_WORK TO COMPLETE_
Rewrite the entries from the line containing "Where should I click to: Click the import" through the line containing "Action: click(136, 68)", changing "Electricity" to "Water" and leaving everything else the same.

== PROVIDED RECORDS

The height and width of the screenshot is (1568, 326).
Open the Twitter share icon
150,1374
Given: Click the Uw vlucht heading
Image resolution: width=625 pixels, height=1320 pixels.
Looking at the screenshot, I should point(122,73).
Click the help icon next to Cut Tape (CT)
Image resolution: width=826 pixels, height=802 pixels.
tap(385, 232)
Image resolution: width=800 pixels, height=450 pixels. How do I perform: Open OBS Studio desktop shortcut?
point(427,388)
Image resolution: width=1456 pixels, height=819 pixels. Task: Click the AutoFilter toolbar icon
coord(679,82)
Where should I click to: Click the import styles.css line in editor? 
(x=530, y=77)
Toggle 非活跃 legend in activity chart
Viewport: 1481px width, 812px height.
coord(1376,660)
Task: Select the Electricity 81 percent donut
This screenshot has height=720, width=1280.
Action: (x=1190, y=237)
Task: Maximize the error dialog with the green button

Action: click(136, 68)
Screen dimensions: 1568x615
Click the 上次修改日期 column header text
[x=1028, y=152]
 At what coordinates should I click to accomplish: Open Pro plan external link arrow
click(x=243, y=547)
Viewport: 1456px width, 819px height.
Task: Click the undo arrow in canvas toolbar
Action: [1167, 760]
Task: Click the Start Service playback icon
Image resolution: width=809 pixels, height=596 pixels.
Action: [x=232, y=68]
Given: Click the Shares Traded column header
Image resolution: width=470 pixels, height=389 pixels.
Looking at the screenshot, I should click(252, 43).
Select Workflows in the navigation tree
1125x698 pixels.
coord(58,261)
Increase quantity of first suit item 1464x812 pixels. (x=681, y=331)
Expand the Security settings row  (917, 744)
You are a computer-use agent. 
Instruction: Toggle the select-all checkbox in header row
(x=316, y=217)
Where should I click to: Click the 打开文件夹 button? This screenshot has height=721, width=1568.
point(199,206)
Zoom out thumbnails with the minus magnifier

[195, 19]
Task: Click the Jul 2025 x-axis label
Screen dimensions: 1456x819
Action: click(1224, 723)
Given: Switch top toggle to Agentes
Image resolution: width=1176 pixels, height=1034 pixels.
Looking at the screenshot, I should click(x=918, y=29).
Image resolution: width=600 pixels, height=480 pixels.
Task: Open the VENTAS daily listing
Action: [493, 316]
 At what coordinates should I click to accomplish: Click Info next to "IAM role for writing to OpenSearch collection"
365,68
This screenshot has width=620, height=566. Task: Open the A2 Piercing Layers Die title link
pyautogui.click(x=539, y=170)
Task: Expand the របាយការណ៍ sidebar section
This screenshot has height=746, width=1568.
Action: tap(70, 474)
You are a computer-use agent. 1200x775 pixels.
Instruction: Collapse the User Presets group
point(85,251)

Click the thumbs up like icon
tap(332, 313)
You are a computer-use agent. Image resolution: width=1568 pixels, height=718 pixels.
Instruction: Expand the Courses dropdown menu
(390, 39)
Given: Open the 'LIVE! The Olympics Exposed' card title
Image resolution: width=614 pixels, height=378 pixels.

====

_ANSWER FOR THE TASK_
Where should I click to: Click the import styles.css line in editor? 
(x=530, y=77)
Toggle 非活跃 legend in activity chart
Viewport: 1481px width, 812px height.
coord(1376,660)
Task: Select the Water 81 percent donut
This screenshot has height=720, width=1280.
Action: (x=1190, y=237)
Task: Maximize the error dialog with the green button

Action: click(136, 68)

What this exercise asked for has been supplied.